Preventing robots from crawling specific part of a page
As a webmaster in charge of a tiny site that has a forum, I regularly receive complains from users that both the internal search engine and that external searches (like when using Google) are totally polluted by my users' signatures (they're using long signatures and that's part of the forum's experience because signatures makes a lot of sense in my forum).
So basically I'm seeing two options as of now:
Rendering the signature as a picture and when a user click on the "signature picture" it gets taken to a page that contains the real signature (with the links in the signature etc.) and that page is set as being non-crawlable by search engine spiders). This would consume some bandwidth and need some work (because I'd need an HTML renderer producing the picture etc.) but obviously it would solve the issue (there are tiny gotchas in that the signature wouldn't respect the font/color scheme of the users but my users are very creative with their signatures anyway, using custom fonts/colors/size etc. so it's not that much of an issue).
Marking every part of the webpage that contains a signature as being non-crawlable.
However I'm not sure about the later: is this something that can be done? Can you just mark specific parts of a webpage as being non-crawlable?

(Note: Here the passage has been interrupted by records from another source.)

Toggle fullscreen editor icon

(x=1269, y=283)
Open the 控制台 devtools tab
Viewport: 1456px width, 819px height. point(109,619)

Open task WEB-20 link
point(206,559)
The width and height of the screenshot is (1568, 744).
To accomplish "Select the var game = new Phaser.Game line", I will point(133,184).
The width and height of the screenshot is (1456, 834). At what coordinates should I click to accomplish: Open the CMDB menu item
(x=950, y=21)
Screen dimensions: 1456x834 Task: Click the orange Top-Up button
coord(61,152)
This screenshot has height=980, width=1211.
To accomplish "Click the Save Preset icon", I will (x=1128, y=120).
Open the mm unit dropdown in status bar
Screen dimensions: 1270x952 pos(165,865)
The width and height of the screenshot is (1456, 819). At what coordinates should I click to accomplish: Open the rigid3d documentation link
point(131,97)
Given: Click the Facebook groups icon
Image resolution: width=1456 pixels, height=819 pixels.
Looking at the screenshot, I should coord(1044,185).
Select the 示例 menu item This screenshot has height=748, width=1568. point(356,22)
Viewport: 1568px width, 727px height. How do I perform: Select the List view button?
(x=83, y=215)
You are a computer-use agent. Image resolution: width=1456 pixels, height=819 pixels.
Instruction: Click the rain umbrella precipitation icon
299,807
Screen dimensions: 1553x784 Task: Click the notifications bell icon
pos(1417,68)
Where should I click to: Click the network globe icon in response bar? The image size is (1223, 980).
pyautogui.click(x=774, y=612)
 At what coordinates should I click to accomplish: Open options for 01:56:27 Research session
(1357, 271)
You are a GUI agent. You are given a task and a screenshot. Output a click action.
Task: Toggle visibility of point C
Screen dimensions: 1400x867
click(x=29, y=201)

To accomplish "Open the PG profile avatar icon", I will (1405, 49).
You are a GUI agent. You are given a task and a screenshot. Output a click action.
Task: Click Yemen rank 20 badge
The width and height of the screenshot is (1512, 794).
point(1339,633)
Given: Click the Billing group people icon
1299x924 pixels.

Here is the same answer I provided to noindex tag for google on Stack Overflow:
You can prevent Google from seeing portions of the page by putting those portions in iframes that are blocked by robots.txt.
robots.txt
Disallow: /nocrawl/
index.html
This text is crawlable, but the following is
text that search engines can't see:
<iframe src="/nocrawl/content.html" width="100%" height=300 scrolling=no>
/nocrawl/content.html
Search engines cannot see this text.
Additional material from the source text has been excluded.